En février 2013, le conseil des Prud’hommes de Paris avait néanmoins estimé que MKT Societal devait être considéré comme «employeur dans des conditions particulières» et que la suspension de Marilyn Moureau était assimilable à un licenciement. Il avait condamné la société à verser des indemnités compensatrices, des dommages et intérêts et un rappel de salaire.
La cour d’appel de Paris a elle estimé que «l’engagement au travail ne (présentait) pas les critères d’un contrat de travail de droit commun» et a rejeté la demande de requalification de Marilyn Moureau.

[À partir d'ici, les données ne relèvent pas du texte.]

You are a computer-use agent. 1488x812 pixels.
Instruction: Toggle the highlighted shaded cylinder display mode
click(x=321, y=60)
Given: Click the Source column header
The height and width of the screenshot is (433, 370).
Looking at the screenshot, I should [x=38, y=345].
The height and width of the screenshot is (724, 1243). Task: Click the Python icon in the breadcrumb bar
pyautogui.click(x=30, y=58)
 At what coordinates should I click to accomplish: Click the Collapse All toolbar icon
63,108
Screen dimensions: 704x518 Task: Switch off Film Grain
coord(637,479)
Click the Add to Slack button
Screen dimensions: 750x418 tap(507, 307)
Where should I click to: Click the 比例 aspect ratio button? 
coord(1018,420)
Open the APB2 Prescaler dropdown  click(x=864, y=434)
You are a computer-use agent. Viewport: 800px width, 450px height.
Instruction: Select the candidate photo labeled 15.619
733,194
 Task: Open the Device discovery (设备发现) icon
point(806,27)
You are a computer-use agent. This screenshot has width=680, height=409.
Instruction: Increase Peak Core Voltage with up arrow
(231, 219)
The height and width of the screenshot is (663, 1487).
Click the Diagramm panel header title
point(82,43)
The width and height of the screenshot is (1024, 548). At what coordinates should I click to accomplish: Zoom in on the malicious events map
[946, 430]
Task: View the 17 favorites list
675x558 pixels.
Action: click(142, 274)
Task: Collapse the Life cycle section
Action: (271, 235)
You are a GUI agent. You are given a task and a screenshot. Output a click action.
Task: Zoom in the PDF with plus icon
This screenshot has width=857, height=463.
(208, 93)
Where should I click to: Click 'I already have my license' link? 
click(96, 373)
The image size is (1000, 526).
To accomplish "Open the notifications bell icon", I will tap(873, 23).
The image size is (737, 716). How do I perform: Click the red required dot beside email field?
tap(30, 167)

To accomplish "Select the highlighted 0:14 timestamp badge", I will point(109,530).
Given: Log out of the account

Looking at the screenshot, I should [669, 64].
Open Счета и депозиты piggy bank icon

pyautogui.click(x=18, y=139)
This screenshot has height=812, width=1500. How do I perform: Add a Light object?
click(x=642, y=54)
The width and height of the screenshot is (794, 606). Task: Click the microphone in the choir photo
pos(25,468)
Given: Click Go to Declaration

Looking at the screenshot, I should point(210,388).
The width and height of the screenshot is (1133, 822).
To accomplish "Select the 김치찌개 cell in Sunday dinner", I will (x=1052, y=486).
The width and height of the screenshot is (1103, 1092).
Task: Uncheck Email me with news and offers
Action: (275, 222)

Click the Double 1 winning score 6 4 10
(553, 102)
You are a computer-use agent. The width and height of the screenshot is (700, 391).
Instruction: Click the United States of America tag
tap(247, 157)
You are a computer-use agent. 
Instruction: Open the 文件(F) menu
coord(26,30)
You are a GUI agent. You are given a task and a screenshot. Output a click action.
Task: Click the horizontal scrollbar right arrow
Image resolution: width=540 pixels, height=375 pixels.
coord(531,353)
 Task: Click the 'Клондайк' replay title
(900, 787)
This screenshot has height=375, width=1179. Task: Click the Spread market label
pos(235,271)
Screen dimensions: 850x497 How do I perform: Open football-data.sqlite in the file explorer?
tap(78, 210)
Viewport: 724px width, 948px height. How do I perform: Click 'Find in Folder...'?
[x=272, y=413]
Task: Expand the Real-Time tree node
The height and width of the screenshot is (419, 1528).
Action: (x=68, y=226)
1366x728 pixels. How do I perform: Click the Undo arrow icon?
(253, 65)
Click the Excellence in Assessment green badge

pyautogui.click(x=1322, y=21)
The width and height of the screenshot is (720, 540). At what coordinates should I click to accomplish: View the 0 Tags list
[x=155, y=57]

Mais elle a aussi considéré que «le fait que le travail soit accompli en détention ne saurait justifier à lui seul le montant dérisoire accordé, très inférieur au montant du minimum légal, dès lors qu’il ne peut permettre à Mme Moureau de faire face à ses besoins», ainsi qu’aux dépenses éventuelles «résultant de sa condamnation pénale» et liées à «la préparation de sa sortie». La juridiction du deuxième degré lui a, dès lors, accordé 2 358 euros au titre de rappels de salaires.
«On a fait 50% du chemin. Il appartiendra à la Cour de cassation de faire le reste», a commenté l’autre conseil de Marilyn Moureau, Me Fabien Arakelian.